2

I am trying to create a new bucket with 2 empty folders within it on Google Cloud storage using python client library.

I referred to the python client library API for GCS (https://google-cloud-python.readthedocs.io/en/latest/storage/client.html) and I found a create_bucket() method, but I would also like to create 2 folders - 'processed' and 'unprocessed' within it, but not able to find a method to create folders. Any help would be appreciated.

Thanks

M Reza
  • 18,350
  • 14
  • 66
  • 71
Parth Desai
  • 49
  • 1
  • 3

2 Answers2

4

GCS has a flat namespace, i.e., the concept of a 'folder' is not built into the service but rather an abstraction implemented by various clients. For example, both the Cloud Storage web UI (console.cloud.google.com/storage/browser) and gsutil implement the folder abstraction using an object name that ends with "/" Thus, you could create folders by creating objects like your-bucket/abc/def/ but that would only be a folder to clients that know about/support that naming convention.

Mike Schwartz
  • 11,511
  • 1
  • 33
  • 36
  • 1
    Thanks Mike! I get that although I would like to have a folder structure beforehand and create new folders every day. I can use your suggestion by naming the files in a convention while uploading them. However, how can I move files from one folder to another within the same bucket using python client API? – Parth Desai May 21 '18 at 20:20
  • The idea is that I want to have 2 folders (unprocessed and processed) so that I can first save input files in 'unprocessed' folder, process them using dataflow and store the data to bigquery and then finally move the files to 'processed' folder after the dataflow job is complete so that the next time I run the same dataflow ETL job, it only picks up files from the 'unprocessed' folder – Parth Desai May 21 '18 at 20:47
  • +Parth-desai It looks like Mike has already answered your initial question. I would mark his answer as a solution and create a new post for other question. You can mention me in the comment bellow the question and I will answer it as soon as I see it. – A.Queue May 22 '18 at 09:11
-1
def copyFilesInFolder(self, file_name, src_blob_name, destination_blob_name):
    """Copies a blob from one bucket to another with a new name."""
    # bucket_name = "your-bucket-name"
    # blob_name = "your-object-name"
    # destination_bucket_name = "destination-bucket-name"
    # destination_blob_name = "destination-object-name"

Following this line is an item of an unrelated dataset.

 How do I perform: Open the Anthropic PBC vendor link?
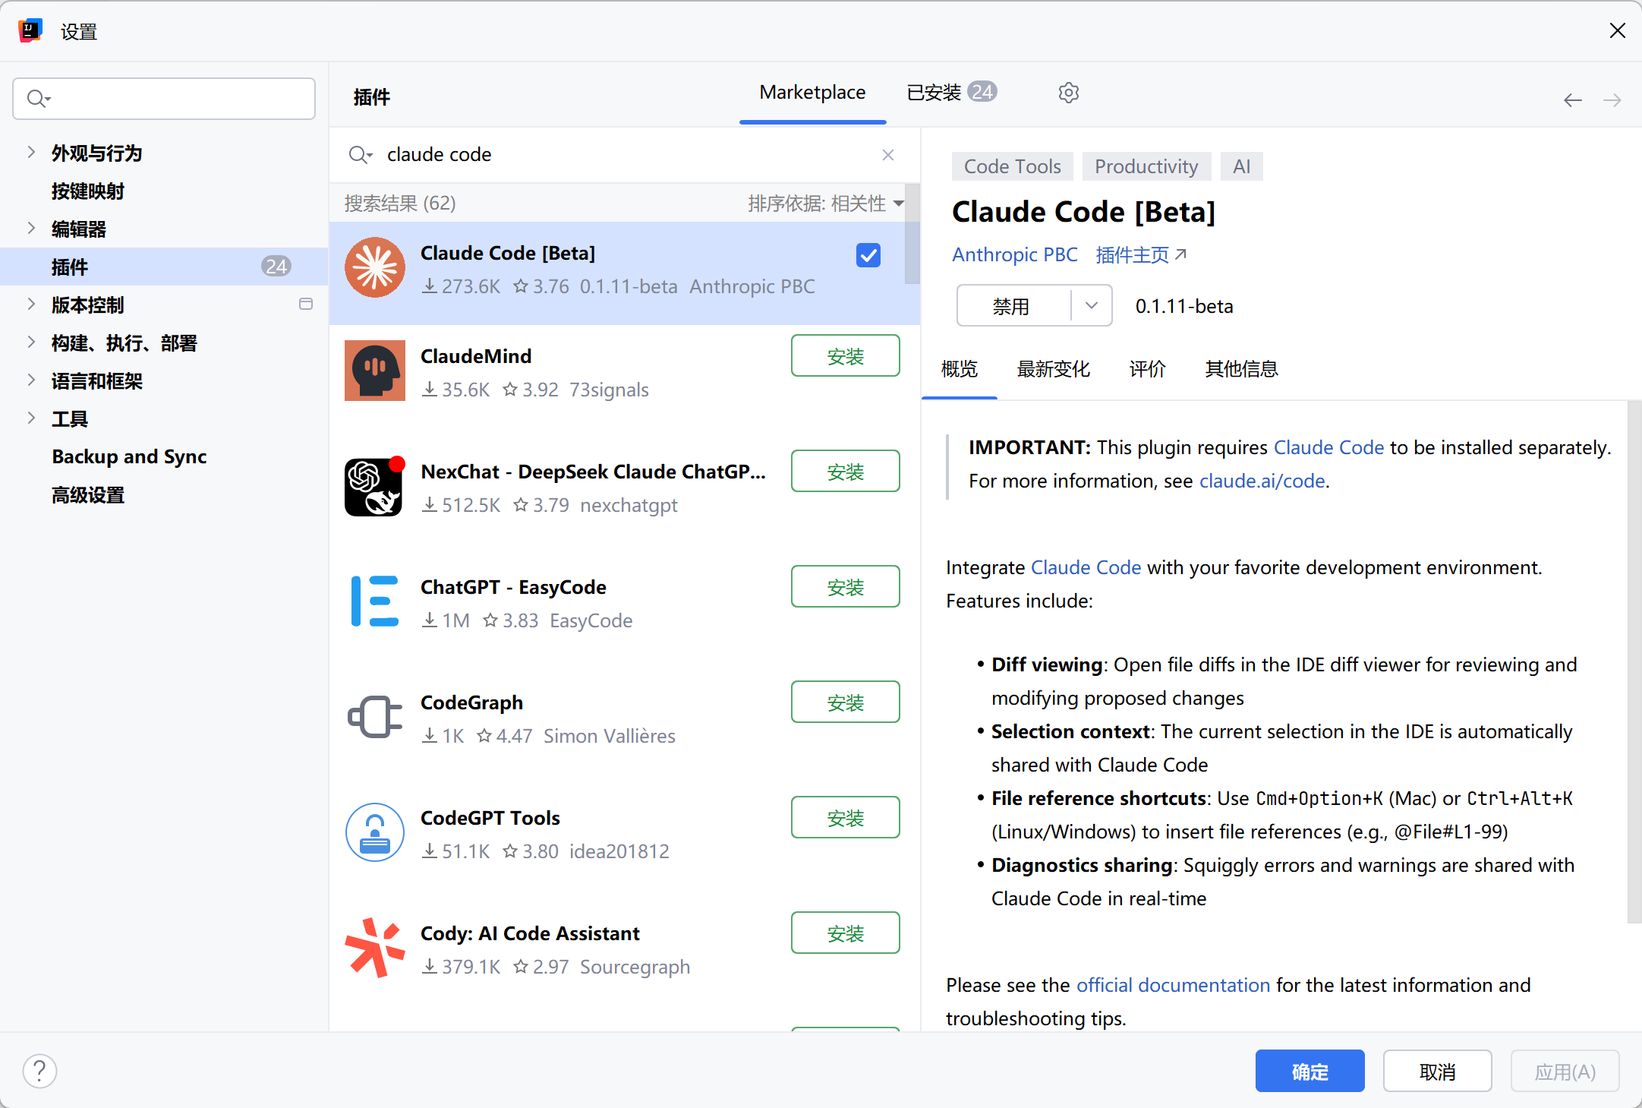click(x=1014, y=255)
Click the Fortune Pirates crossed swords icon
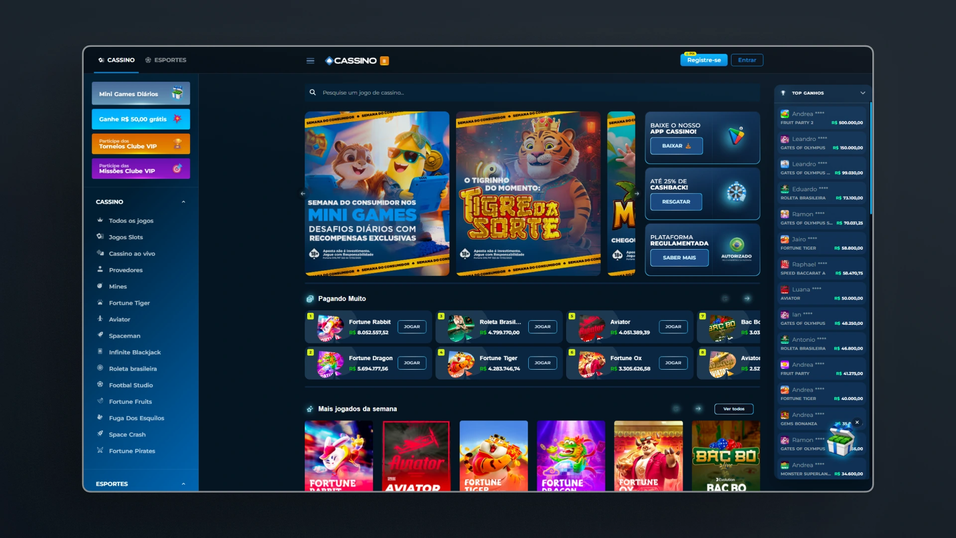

    # storage_client = storage.Client()

    srcBlob = src_blob_name + '/' + file_name
    destBlob = destination_blob_name + '/' + file_name
    source_blob = self.bucket.blob(srcBlob)
    destination_bucket = storage_client.bucket(destBlob)

    blob_copy = self.bucket.copy_blob(
        source_blob, self.bucket, destBlob
    )
    print(blob_copy)
    print(
        "File {} in bucket {} copied to blob {} in bucket {}.".format(
            file_name,
            src_blob_name,
            file_name,
            destination_blob_name,
        )
    )

    return True

In GCP direct folder creation concept is not there. So we can save a new file in the new folder, this way even the destination folder doesn't exist it'd be created.